Reproduce the entries shown below only from the line with "Click the 200 y-axis tick label" down to the line with "Screen dimensions: 993x459", keeping both end lines and copying each one exactly.

• [RECORD EXTRACTS]
________________________________________

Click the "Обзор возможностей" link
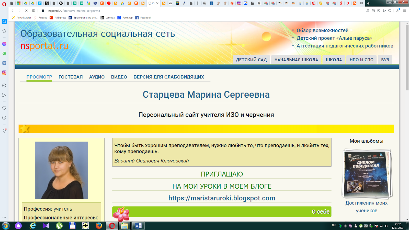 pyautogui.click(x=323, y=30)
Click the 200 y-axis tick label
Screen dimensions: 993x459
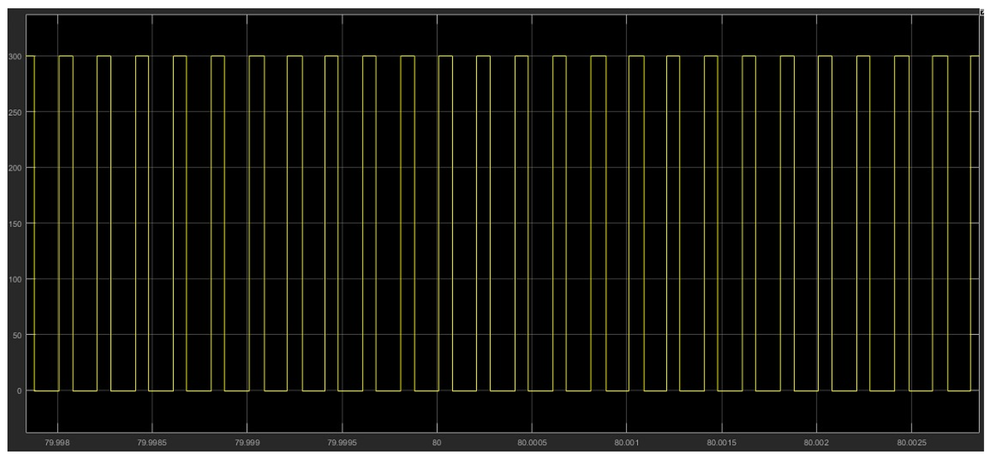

________________________________________

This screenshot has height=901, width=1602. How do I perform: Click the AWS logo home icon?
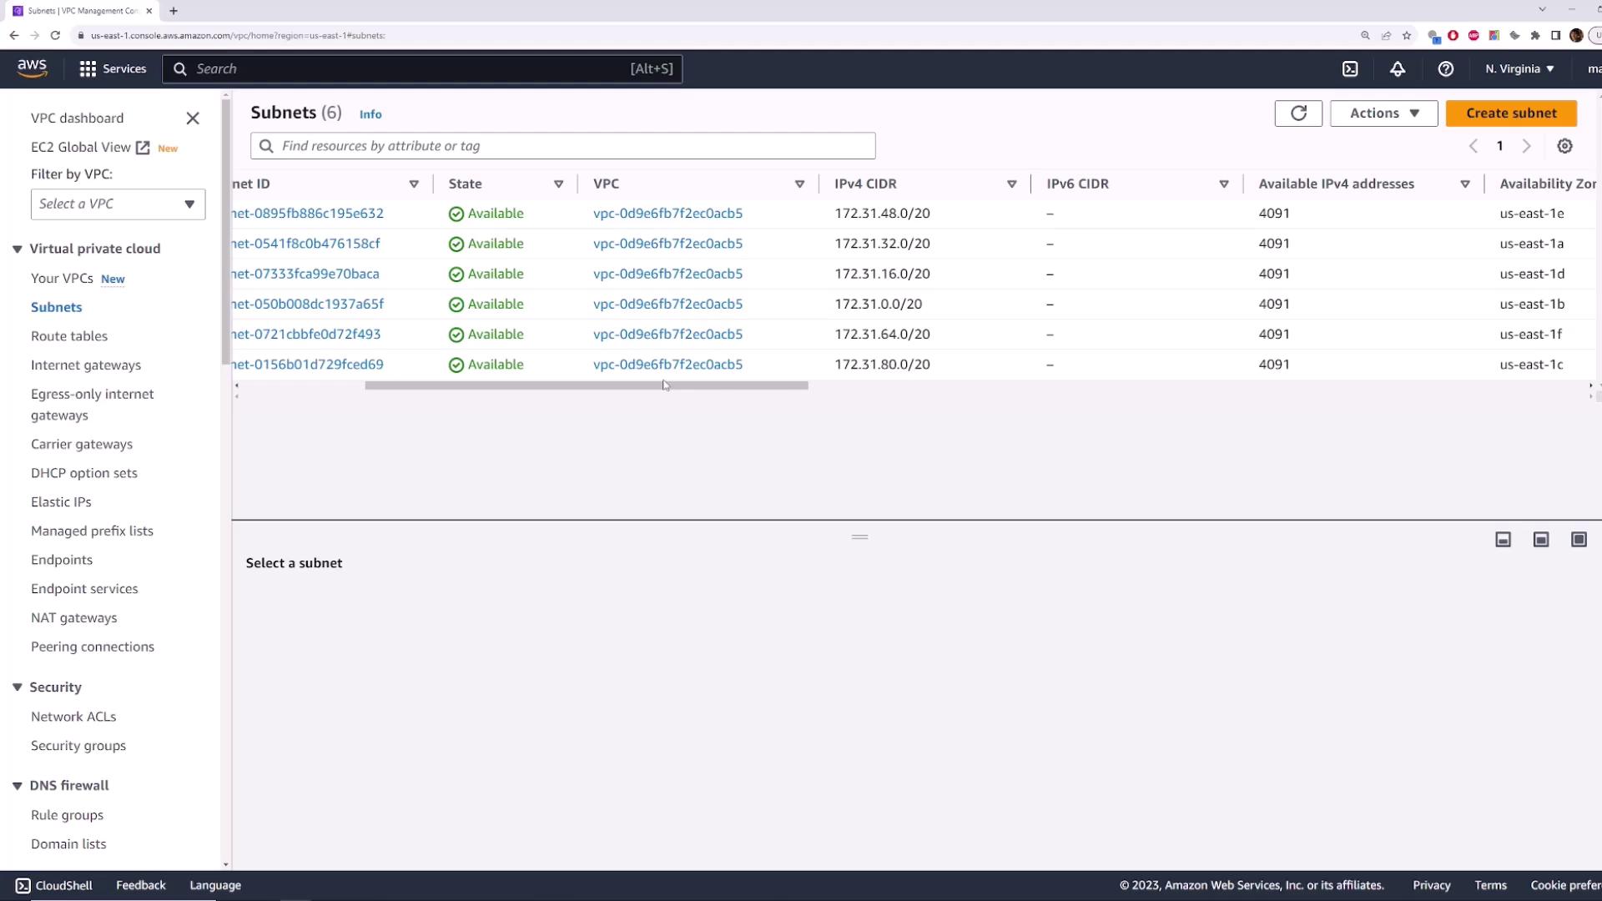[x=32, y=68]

________________________________________

• [PROBLEM SOLUTION]
Click the 200 y-axis tick label
Screen dimensions: 993x459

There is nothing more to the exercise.